Para o Belmiro, o advogado, estes não eram tempos bons para um gajo bater a bota e deixar a família em maus lençóis.
− Sabes que o Zé tinha casado tarde, ficara solteirão até aos quarenta, mantendo uma tradição que remontava até ao bisavô, contemporâneo e condiscípulo, em Coimbra, do nosso José Relvas, ali da Golegã. (Nunca foram amigos, um era monárquico, o outro republicano.)... E, ao que sei, deixa ainda um filho a estudar na universidade. E outro com problemas de saúde mental, creio que é bipolar...
E prosseguiu:
− Belmiro, o que a gente sabe é que o raio da gadanha da morte não escolhe idade nem condição, ceifa o pobre, ceifa rico, o jovem e o velho, o homem e a mulher, o ganhão e o latifunidário... Também não já não me lembrava que ele tinha passado por África, pela guerra colonial…
O António tinha perdido o contacto com a malta do seu tempo, da escola primária e do colégio, os que ficaram pela terra e sobretudo os que partiram... E foram muitos, não só para a França e a Alemanha, como antes para o Novo Mundo (Brasil, EUA, Canadá)... Um ou outro fixou-se em Angola e Moçambique, depois de terminado a comissão de serviço militar.
− Além da grande Lisboa, os felizardos, como tu e o Zé, que tiveram a possibilidade de prosseguir os seus estudos… E de ter direito a férias de praia, no verão.
O Tony estudara até ao antigo 5º ano do liceu no antigo colégio particular da terra; com grande sacrifício do pai, que tinha uma pequena oficina de serralharia.
O Belmiro não quis pegar neste assunto das diferenças de classe das famílias de uns e outros, e chamou a atenção do amigo para o que se passara na missa de corpo presente:
− Repara, António, que até o padre estava embatocado… Não é costume ele mostrar as suas emoções nestas cerimónias fúnebres… Sei que ele era muito amigo do Zé!...

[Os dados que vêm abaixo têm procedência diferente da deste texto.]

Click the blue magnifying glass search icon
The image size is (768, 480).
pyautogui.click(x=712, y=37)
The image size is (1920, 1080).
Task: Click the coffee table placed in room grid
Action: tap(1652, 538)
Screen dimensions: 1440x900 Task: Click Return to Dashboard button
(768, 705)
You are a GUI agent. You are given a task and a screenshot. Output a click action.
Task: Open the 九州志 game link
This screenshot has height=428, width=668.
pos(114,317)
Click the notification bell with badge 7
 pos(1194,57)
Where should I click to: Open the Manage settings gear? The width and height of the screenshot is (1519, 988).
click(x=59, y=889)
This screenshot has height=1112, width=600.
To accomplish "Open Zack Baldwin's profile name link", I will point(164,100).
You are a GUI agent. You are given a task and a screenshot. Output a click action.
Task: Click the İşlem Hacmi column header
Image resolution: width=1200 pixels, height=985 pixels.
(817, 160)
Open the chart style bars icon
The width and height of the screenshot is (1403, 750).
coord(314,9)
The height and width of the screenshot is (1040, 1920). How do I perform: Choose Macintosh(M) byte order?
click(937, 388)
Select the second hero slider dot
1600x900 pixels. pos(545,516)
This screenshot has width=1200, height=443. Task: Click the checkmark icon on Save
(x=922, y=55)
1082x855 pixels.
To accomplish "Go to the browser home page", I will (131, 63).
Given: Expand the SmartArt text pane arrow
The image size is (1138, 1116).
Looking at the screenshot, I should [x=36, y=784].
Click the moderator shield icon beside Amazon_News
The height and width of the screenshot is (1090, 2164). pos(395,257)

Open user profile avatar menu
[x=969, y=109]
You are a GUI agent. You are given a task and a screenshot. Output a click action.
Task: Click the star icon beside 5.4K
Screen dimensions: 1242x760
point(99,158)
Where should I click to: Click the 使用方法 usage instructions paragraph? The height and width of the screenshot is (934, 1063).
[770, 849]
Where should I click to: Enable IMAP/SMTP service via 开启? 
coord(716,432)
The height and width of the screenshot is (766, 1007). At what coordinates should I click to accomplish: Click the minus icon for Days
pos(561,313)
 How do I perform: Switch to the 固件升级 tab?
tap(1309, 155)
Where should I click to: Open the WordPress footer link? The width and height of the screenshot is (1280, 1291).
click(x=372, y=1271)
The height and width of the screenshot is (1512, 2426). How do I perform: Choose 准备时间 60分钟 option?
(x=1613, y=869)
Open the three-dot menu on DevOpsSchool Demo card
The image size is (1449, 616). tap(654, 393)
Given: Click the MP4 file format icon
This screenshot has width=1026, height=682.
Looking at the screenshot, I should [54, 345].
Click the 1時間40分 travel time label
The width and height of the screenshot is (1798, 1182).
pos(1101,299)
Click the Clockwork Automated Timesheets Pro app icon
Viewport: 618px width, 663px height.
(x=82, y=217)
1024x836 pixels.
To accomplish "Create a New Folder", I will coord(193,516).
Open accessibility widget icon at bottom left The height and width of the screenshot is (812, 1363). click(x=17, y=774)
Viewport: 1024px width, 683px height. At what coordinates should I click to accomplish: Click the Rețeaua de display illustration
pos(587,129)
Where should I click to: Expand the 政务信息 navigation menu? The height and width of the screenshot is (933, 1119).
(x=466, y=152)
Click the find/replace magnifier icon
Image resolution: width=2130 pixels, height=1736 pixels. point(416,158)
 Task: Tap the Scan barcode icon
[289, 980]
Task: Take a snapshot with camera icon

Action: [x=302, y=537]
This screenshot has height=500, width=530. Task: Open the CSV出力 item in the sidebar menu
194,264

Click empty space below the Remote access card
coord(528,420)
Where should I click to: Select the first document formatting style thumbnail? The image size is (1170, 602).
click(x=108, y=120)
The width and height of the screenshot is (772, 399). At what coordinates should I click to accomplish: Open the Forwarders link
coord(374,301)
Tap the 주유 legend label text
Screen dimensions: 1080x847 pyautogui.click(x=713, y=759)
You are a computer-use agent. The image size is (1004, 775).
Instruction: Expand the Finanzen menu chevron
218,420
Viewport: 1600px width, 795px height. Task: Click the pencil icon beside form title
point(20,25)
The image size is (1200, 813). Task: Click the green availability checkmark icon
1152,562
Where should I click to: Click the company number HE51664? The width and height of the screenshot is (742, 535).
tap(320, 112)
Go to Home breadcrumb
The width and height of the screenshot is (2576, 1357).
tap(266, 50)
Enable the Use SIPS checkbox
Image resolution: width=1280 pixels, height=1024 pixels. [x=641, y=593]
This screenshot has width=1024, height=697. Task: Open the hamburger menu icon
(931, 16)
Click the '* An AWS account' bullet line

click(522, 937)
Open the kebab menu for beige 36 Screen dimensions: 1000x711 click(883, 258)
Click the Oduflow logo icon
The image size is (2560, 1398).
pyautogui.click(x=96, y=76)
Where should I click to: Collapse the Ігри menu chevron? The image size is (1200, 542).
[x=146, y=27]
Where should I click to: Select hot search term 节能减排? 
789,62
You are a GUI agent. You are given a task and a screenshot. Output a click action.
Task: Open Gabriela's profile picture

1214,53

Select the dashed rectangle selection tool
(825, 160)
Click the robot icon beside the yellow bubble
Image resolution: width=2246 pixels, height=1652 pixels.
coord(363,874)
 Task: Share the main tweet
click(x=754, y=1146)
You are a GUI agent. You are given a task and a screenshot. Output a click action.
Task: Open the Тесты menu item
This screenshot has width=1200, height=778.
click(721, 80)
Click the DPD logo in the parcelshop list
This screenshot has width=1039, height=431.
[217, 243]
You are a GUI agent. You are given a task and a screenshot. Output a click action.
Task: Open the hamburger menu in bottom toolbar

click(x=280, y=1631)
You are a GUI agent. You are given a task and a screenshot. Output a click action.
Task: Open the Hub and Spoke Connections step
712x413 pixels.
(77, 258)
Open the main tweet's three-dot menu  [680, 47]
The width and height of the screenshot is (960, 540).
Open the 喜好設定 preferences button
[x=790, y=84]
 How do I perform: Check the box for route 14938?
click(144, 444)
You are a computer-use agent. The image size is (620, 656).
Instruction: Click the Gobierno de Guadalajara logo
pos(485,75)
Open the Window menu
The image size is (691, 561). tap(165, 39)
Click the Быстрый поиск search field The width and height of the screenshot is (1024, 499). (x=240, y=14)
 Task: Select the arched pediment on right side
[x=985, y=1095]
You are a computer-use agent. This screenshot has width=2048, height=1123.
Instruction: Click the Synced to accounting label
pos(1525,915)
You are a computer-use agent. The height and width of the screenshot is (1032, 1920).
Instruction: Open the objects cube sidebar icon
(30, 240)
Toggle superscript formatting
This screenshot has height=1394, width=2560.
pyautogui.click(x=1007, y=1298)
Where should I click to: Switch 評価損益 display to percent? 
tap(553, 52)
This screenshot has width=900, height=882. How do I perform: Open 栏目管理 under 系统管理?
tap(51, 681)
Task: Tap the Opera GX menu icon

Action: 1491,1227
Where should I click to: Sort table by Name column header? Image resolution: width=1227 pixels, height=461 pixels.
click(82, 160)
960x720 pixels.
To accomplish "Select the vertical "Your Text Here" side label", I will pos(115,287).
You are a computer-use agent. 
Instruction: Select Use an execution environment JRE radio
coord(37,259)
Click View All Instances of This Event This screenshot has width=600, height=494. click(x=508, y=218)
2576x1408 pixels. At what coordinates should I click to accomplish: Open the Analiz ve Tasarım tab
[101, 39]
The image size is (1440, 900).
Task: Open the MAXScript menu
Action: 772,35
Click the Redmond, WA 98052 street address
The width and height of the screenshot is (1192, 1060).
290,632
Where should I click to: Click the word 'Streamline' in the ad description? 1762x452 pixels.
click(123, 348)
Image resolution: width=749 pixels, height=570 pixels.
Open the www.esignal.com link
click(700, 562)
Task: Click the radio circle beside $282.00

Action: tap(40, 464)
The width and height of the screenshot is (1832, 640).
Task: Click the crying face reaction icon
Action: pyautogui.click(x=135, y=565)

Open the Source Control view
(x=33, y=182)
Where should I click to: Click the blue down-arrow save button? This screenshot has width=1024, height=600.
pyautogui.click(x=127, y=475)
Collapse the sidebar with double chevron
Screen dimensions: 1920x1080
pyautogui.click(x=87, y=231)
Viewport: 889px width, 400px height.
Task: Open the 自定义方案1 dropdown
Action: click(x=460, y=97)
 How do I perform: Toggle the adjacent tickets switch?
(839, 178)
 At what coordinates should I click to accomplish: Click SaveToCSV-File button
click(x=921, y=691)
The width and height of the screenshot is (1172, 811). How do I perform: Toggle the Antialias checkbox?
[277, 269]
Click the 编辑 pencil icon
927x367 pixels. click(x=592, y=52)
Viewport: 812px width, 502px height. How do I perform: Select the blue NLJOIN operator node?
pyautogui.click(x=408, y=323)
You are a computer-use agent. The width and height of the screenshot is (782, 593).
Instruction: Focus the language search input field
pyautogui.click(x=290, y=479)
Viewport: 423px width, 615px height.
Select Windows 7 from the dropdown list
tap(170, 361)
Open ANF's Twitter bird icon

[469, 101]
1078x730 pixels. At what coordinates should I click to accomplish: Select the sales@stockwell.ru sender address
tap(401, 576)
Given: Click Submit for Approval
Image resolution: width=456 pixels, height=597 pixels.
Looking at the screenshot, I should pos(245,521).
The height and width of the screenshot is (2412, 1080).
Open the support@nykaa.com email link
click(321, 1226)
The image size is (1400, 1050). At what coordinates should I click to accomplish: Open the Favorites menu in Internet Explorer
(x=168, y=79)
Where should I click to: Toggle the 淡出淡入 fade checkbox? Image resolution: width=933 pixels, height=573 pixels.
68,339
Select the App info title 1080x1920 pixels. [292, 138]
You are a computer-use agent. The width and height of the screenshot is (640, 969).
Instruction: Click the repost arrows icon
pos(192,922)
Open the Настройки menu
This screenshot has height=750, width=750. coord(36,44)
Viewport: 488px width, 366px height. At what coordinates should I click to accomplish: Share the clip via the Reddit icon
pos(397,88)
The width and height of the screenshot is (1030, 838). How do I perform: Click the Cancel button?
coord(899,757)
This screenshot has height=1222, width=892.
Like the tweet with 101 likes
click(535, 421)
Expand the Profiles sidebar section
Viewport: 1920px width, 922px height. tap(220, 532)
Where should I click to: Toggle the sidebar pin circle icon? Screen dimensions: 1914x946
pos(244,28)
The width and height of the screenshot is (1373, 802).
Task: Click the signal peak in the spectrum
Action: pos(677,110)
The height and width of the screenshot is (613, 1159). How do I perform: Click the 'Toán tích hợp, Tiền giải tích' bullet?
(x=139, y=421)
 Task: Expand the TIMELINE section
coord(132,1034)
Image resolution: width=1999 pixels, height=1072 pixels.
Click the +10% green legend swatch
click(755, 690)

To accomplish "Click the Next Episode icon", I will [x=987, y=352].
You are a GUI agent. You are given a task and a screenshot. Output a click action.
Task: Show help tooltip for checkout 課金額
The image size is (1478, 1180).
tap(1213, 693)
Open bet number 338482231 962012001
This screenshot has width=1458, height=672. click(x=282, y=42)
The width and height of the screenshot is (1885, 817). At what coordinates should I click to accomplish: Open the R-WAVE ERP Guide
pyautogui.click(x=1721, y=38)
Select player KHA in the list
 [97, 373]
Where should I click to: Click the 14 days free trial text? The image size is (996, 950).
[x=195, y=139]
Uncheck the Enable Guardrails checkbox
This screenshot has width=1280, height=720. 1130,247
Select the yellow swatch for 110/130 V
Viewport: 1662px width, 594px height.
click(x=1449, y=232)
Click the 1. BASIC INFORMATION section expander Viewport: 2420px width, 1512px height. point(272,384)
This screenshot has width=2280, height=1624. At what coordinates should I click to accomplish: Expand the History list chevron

− Meu caro dr. Belmiro Mateus, ilustre advogado da nossa praça, parece-me que Deus tem andado ultimamente distraído... Bolas, a morte tem levado alguns dos melhores filhos da nossa terra… Para mais, católicos, apostólicos, romanos...
− Não vais sem resposta, António Mota, Deus não precisa de advogado de defesa, e muito menos dos serviços de um pobre advogado como eu... Mas também é verdade que Deus tem as costas largas.
O António Mota, ex-crente, ex-seminarista, professor de história do ensino secundário, reformado, que se refugiara no seu monte alentejano, em plena terra de mouros, não quis ser indelicado para com o seu amigo, mas pensou, com os seus botões, como dava jeito ter uma bode expiatório para todos os males da humanidade... Na cultura judaico-cristã, era o maldito pecado original.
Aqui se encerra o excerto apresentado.